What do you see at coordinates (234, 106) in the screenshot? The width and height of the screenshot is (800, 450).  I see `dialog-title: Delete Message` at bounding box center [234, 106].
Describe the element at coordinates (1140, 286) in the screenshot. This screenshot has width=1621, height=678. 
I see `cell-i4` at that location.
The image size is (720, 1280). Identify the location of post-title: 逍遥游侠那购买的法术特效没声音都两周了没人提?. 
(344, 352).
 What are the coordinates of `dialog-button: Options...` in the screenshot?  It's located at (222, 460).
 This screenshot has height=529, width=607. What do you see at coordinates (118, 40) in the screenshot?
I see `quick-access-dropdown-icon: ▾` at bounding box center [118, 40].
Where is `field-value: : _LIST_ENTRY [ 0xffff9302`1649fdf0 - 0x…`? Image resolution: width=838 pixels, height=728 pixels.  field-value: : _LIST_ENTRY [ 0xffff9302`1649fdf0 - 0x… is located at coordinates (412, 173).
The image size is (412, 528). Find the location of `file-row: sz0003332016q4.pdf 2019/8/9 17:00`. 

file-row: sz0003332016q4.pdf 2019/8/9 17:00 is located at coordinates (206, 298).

________________________________________

* _What is required_
Copy the rows from the start of the records through the line that contains "center [118, 40].", keeping every character as it stands.

* _Result below_
What do you see at coordinates (234, 106) in the screenshot? The width and height of the screenshot is (800, 450).  I see `dialog-title: Delete Message` at bounding box center [234, 106].
Describe the element at coordinates (1140, 286) in the screenshot. This screenshot has width=1621, height=678. 
I see `cell-i4` at that location.
The image size is (720, 1280). Identify the location of post-title: 逍遥游侠那购买的法术特效没声音都两周了没人提?. 
(344, 352).
 What are the coordinates of `dialog-button: Options...` in the screenshot?  It's located at (222, 460).
 This screenshot has height=529, width=607. What do you see at coordinates (118, 40) in the screenshot?
I see `quick-access-dropdown-icon: ▾` at bounding box center [118, 40].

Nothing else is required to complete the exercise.